*Your instructions*
Using the data below, reproduce exactly the lines from the line with "The image size is (868, 390)." to the line with "Task: Click the #252B5A hex code", both included; pictures must be dropped.
━━━ Supplied data ━━━
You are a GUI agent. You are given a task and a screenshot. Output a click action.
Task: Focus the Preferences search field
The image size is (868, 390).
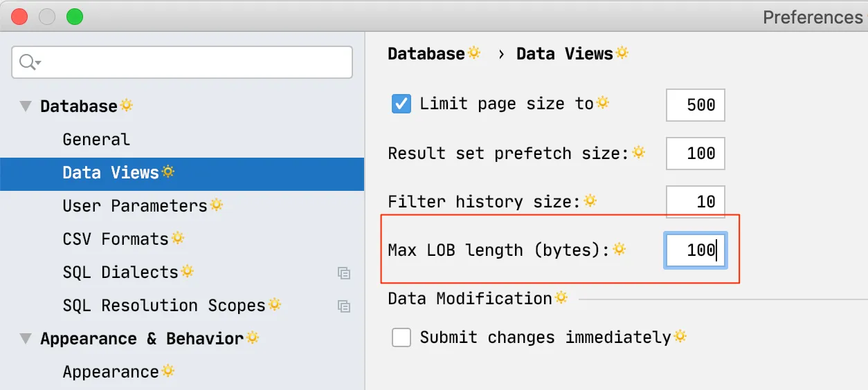(194, 62)
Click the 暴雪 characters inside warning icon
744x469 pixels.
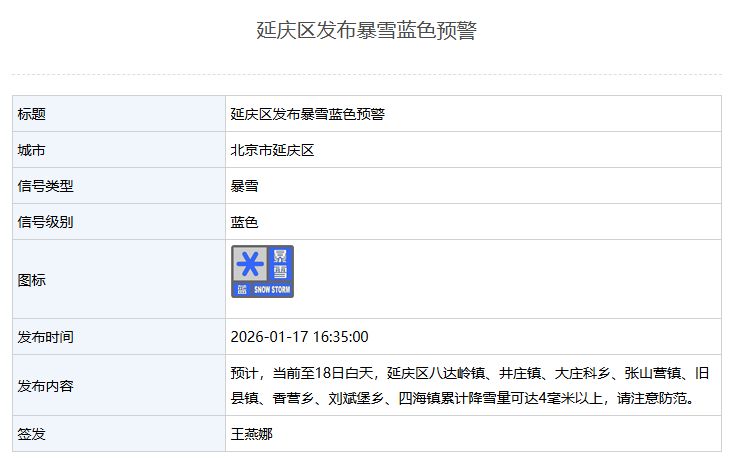(x=280, y=264)
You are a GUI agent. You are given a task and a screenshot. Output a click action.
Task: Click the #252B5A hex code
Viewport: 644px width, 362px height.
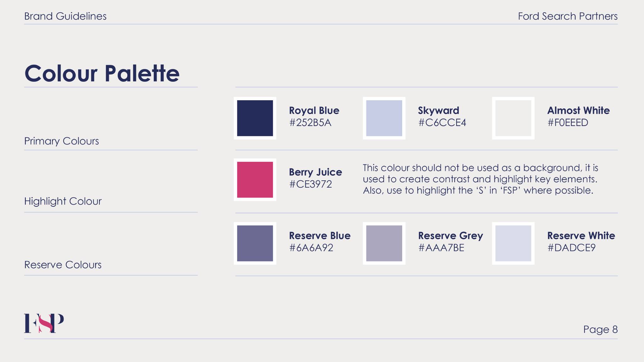tap(310, 123)
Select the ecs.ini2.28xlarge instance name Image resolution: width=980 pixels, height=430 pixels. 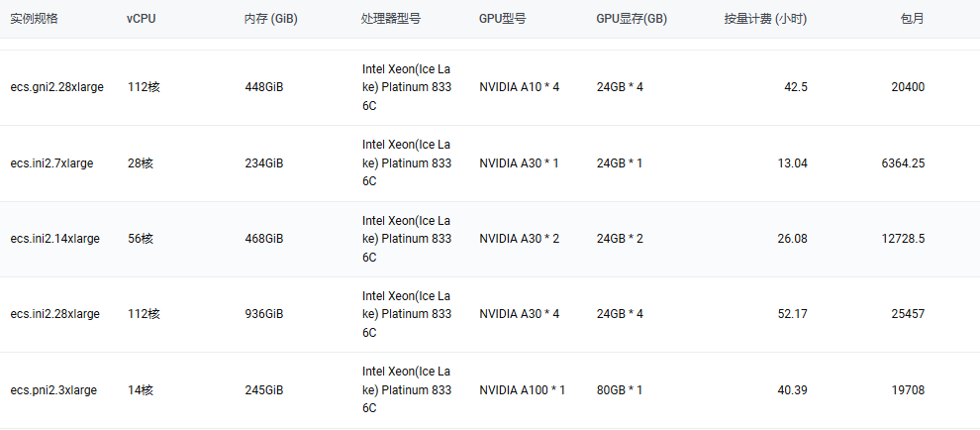point(55,313)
━━━
*Reply to the task*
The image size is (868, 390).
(194, 62)
Click the 暴雪 characters inside warning icon
744x469 pixels.
(x=280, y=264)
You are a GUI agent. You are given a task and a screenshot. Output a click action.
Task: Click the #252B5A hex code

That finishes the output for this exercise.